Commenter ces trois semaines, importantes pour la vie de notre Eglise, n’est pas chose facile lorsqu’on n’a pas vécu l’événement de près mais essentiellement à travers le regard de nos confrères journalistes auxquels il faut rendre ici hommage. Difficile également alors que le rapport final n’est pas encore disponible en français et que, le soulignera-t-on assez, le dernier mot appartient au pape François dont le « document sur la famille », demandé explicitement par le Synode, sera vraisemblablement publié en 2016, sous forme d’exhortation apostolique, dans le cadre de l’année de la Miséricorde.

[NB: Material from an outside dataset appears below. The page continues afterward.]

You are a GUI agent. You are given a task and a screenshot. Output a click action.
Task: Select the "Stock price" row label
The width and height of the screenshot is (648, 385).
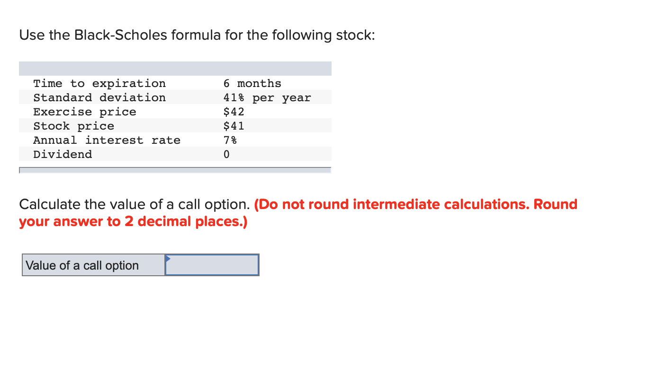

J’ai beaucoup écrit, dans ce blogue, à propos de ce Synode. Toujours pour plaider une nécessaire prise en compte de la réalité, aujourd’hui plurielle, des situations familiales, dans nos sociétés et dans l’Eglise. Je ne m’en sens que plus libre pour réaffirmer ici, avec les pères du Synode, que la famille est bien aujourd’hui un rempart contre tous les risques de déshumanisation de nos sociétés. Et que la proposition du mariage chrétien reposant sur la liberté du choix, la fidélité, la durée, la fécondité vaut d’autant plus la peine d’être présentée aux jeunes générations qu’elle rejoint, le plus souvent, le projet qu’ils portent au plus profond d’eux-mêmes. Je ne suis donc nullement «choqué» que le Synode ait eu à cœur de rappeler, de manière privilégiée, son soutien à toutes celles et ceux qui veulent s’engager dans cette voie et à tous ceux qui les y aident.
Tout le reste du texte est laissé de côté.